§ **Your goal**: Where in the data does the word "Save" appear? Find those lines and copy them.

(Information supplied Opens)

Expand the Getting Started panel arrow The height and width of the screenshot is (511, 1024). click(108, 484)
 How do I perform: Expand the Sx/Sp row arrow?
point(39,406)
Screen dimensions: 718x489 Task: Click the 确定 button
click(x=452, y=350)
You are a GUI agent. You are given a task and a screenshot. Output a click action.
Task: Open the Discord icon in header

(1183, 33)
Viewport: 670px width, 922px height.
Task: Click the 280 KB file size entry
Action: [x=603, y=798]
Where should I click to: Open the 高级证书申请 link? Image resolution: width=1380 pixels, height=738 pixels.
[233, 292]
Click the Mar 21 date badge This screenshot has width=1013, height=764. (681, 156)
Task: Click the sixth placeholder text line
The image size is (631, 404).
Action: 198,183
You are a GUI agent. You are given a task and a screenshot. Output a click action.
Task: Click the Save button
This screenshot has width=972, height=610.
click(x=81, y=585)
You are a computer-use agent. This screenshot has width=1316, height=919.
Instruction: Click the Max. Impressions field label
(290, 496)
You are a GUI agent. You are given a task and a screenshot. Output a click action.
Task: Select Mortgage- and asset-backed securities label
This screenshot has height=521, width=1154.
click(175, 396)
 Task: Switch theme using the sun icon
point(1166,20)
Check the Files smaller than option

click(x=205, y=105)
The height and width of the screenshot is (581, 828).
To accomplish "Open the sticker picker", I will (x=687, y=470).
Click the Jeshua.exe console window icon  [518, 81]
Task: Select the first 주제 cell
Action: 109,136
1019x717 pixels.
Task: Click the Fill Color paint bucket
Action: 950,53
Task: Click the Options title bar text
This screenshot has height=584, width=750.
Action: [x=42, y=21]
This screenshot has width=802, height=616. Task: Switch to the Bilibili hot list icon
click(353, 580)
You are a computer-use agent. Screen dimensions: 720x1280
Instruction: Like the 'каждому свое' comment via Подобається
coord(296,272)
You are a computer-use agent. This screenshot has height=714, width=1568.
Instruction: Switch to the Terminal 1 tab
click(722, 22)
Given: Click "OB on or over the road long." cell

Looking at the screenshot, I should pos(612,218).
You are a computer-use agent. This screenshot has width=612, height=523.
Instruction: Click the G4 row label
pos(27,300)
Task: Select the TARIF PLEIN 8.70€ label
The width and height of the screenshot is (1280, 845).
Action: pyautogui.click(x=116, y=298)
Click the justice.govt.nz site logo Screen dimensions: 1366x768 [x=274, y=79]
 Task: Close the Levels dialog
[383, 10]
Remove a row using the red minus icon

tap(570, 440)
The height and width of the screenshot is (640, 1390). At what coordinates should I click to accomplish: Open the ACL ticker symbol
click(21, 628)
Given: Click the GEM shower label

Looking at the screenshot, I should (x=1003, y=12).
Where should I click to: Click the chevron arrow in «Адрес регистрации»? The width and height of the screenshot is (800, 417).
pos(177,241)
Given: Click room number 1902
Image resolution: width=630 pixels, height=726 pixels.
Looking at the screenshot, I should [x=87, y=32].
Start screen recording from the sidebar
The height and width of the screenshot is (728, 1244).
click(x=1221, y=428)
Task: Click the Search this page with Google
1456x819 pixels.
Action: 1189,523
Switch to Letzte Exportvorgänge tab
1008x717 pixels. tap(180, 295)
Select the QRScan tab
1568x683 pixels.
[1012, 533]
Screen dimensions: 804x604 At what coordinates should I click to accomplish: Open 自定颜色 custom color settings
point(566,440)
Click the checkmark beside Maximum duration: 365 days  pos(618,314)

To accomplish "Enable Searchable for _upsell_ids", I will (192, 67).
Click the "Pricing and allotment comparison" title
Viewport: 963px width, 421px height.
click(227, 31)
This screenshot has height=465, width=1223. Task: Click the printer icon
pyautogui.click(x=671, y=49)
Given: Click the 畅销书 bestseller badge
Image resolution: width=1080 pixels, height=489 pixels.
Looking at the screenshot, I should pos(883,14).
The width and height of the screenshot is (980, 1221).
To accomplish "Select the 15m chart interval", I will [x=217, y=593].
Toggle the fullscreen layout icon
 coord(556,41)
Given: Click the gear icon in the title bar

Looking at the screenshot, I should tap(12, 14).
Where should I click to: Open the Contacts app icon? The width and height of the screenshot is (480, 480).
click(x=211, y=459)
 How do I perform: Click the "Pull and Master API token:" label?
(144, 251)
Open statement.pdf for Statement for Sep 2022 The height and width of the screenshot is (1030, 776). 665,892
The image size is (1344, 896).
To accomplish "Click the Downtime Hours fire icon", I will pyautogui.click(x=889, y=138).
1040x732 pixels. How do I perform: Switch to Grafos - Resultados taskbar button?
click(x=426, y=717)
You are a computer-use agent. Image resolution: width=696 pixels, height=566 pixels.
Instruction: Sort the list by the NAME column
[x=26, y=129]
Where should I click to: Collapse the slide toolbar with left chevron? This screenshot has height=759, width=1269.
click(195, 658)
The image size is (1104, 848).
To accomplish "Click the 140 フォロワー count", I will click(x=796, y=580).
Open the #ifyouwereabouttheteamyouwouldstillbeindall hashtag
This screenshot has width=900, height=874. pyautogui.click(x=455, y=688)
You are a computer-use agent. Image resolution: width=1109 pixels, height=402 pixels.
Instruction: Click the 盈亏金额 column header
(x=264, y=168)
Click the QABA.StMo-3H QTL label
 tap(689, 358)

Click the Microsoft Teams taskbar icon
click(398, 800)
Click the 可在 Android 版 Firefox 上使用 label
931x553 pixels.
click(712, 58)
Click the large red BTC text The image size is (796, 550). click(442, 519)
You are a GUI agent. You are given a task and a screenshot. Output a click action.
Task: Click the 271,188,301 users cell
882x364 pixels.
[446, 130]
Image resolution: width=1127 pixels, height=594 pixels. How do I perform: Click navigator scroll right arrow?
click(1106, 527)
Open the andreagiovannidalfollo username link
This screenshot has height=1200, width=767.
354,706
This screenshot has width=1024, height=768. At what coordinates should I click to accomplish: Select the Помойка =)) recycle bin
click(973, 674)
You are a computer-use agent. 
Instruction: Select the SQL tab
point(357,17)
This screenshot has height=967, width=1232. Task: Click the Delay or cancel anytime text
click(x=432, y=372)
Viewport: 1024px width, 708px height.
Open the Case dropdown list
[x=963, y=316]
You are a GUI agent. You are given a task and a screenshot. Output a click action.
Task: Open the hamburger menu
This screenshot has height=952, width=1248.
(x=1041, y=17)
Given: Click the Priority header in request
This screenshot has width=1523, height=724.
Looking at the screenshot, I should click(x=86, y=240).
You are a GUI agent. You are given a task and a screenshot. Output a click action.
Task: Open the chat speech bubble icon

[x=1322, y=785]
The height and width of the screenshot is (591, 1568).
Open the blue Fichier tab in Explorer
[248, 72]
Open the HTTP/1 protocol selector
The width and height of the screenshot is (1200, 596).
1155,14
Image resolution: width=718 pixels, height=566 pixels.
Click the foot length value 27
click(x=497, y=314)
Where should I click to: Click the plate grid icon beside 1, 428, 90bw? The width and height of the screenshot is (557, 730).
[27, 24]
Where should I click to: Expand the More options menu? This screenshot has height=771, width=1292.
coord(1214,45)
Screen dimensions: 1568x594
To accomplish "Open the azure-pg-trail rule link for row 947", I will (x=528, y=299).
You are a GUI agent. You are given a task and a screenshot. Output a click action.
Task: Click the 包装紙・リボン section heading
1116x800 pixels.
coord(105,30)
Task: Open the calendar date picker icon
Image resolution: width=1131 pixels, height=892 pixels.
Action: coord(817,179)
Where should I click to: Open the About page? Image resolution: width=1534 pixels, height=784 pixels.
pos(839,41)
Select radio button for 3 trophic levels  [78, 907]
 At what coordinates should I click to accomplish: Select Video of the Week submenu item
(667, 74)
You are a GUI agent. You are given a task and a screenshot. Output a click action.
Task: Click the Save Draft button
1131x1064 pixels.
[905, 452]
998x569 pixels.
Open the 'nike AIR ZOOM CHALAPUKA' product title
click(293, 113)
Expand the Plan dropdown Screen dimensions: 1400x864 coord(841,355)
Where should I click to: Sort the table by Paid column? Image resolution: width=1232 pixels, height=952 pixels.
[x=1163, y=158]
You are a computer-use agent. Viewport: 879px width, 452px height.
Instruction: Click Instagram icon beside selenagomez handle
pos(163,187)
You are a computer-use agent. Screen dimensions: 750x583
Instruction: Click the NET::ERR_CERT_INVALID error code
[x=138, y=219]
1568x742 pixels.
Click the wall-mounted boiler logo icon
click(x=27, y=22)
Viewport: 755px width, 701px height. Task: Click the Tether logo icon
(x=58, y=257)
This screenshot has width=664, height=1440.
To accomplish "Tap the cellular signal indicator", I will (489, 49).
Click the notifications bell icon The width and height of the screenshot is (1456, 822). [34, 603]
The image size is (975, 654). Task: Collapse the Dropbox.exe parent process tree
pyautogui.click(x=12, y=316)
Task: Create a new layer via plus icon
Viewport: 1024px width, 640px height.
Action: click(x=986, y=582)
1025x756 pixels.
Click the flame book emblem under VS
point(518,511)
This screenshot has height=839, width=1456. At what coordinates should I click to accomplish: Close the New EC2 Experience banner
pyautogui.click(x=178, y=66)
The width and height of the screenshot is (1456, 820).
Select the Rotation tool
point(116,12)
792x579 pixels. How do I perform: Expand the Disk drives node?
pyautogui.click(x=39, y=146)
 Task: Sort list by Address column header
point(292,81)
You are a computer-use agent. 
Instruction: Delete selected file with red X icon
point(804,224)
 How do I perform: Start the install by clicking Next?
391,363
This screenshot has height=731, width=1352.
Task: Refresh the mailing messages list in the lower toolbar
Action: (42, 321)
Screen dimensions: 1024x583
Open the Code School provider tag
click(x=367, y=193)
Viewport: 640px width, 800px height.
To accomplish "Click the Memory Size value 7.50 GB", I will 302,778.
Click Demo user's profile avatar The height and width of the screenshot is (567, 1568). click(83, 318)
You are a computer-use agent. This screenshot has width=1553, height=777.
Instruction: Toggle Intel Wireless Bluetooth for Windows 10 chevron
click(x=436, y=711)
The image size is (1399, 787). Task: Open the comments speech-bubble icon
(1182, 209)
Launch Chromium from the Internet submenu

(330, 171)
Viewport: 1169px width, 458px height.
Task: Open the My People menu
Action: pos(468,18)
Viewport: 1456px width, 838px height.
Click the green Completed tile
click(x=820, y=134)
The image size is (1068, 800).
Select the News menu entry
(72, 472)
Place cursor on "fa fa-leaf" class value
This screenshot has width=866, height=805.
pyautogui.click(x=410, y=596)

(Information supplied Closes)

§ **Answer for this exercise**:
Task: Click the Save button
Task: Click the Save Draft button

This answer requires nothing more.